8-K 1 form8-k.htm






Washington, D.C. 20549


Form 8-K


Current Report

Pursuant to Section 13 or 15(d) of The Securities Exchange Act of 1934


Date of Report (Date of earliest event reported):   June 5, 2018



(Exact name of registrant as specified in its charter)


Delaware   000-55053   46-3590850
(State or other   (Commission   (I.R.S. Employer
jurisdiction of incorporation)   File Number)   Identification No.)


5503 Cahuenga Blvd, #203

Los Angeles, CA 91601

(Address of principal executive offices) (zip code)


(877) 238-4492

(Registrant’s telephone number, including area code)



(Former name or former address, if changed since last report.)


Check the appropriate box below if the Form 8-K filing is intended to simultaneously satisfy the filing obligation of the registrant under any of the following provisions:


[  ] Written communications pursuant to Rule 425 under the Securities Act (17 CFR 230.425)
[  ] Soliciting material pursuant to Rule 14a-12 under the Exchange Act (17 CFR 240.14a-12)
[  ] Pre-commencement communications pursuant to Rule 14d-2(b) under the Exchange Act (17 CFR 240.14d-2(b))
[  ] Pre-commencement communications pursuant to Rule 13e-4(c) under the Exchange Act (17 CFR 240.13e-4(c))






Section 4 – Matters Related to Accountants and Financial Statements


Item 4.01 Changes in Registrant’s Certifying Accountant


Resignation of Previous Independent Registered Public Accounting Firm


On or about June 5, 2018, Redwitz, Inc. - An Accounting and Consulting Corporation (“Redwitz”) notified us that they would not be standing for reappointment as our independent auditor going forward.


Redwitz audited our financial statements, including our balance sheets as of December 31, 2015 and 2016, and the related statements of operations, stockholders’ equity and comprehensive income, and cash flows for the years ended December 31, 2015 and December 31, 2016. The audit report of Redwitz on our financial statements for the period stated above (the “Audit Period”) did not contain any adverse opinion or disclaimer of opinion, nor were they qualified or modified as to uncertainty, audit scope, or accounting principles


During the fiscal periods ended December 31, 2016 and 2015 and through Redwitz’s withdrawal on June 5, 2018, there were (1) no disagreements with Redwitz on any matter of accounting principles or practices, financial statement disclosure, or auditing scope or procedures, which disagreements, if not resolved to the satisfaction of Redwitz, would have caused Redwitz to make reference to the subject matter of the disagreements in connection with its reports, and (2) no events of the type listed in paragraphs (A) through (D) of Item 304(a)(1)(v) of Regulation S-K.

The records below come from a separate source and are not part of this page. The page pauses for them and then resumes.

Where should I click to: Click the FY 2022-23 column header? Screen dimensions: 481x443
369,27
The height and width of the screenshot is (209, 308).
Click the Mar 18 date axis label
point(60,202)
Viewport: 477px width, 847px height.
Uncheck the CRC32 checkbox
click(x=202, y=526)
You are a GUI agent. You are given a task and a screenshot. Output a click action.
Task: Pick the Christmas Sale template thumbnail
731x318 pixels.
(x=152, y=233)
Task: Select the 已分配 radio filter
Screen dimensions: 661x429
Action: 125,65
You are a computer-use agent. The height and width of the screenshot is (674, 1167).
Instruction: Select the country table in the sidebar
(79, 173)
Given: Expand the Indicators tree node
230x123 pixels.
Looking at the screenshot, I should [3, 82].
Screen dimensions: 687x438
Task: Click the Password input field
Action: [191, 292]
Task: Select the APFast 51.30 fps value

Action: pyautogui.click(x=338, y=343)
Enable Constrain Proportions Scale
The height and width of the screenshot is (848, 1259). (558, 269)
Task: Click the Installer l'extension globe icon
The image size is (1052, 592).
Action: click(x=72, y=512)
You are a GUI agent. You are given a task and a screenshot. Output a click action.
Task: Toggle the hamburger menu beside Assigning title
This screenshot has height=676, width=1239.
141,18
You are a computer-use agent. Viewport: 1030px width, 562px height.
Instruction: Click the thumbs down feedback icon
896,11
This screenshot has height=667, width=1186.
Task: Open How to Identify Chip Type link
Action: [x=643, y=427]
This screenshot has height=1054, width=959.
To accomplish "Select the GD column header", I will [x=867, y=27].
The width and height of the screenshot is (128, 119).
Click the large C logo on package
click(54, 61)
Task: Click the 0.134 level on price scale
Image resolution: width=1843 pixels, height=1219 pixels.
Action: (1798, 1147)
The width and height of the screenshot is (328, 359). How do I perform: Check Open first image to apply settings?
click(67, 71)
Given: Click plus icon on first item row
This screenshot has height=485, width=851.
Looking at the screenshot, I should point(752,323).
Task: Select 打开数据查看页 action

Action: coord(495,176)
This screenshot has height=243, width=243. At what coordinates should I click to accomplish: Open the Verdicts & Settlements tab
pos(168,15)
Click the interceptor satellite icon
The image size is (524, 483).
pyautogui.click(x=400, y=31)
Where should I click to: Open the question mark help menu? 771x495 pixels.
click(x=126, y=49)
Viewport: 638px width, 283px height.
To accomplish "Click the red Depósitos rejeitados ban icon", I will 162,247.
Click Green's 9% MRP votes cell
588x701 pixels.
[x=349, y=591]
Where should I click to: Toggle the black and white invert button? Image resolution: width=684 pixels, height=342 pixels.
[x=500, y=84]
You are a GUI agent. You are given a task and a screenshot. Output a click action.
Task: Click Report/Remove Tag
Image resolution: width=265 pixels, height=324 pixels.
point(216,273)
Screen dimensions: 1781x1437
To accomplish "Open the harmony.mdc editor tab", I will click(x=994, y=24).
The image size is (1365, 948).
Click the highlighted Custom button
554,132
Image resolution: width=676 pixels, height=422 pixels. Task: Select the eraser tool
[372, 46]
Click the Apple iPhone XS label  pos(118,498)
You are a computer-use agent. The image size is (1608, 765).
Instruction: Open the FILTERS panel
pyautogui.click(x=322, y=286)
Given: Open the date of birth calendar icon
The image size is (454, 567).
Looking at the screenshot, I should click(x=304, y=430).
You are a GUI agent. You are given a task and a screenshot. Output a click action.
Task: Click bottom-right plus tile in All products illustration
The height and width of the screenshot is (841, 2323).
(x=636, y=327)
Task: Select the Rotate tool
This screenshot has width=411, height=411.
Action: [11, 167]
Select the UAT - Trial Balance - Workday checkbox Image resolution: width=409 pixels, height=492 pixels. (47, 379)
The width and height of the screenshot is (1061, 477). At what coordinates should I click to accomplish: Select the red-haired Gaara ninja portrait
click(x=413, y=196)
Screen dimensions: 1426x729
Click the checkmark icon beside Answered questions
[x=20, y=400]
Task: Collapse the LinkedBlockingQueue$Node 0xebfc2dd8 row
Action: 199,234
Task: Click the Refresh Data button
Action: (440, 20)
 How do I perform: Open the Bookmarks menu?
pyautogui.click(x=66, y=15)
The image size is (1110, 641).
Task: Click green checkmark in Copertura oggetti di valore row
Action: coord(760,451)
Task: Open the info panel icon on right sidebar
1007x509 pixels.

We furnished Redwitz with a copy of this disclosure on June 26, 2018, providing Redwitz with the opportunity to furnish the Company with a letter addressed to the Commission stating whether it agrees with the statements made by us herein in response to Item 304(a) of Regulation S-K and, if not, stating the respect in which it does not agree. A copy of Redwitz’s letter to the SEC is filed as Exhibit 16.1 to this Report.


Engagement of New Independent Registered Public Accounting Firm


Shortly after Redwitz notified us of their decision to longer serve as our independent auditor, the Board of Directors appointed Benjamin & Young, LLP (“Benjamin”) as our independent auditor, effective June 12, 2018.


During the year ended December 31, 2017 and through the date hereof, neither the Company nor anyone acting on its behalf consulted Benjamin with respect to (i) the application of accounting principles to a specified transaction, either completed or proposed, or the type of audit opinion that might be rendered on the Company’s financial statements, and neither a written report was provided to the Company or oral advice was provided that Benjamin concluded was an important factor considered by the Company in reaching a decision as to the accounting, auditing or financial reporting issue; or (ii) any matter that was the subject of a disagreement or reportable events set forth in Item 304(a)(1)(iv) and (v), respectively, of Regulation S-K.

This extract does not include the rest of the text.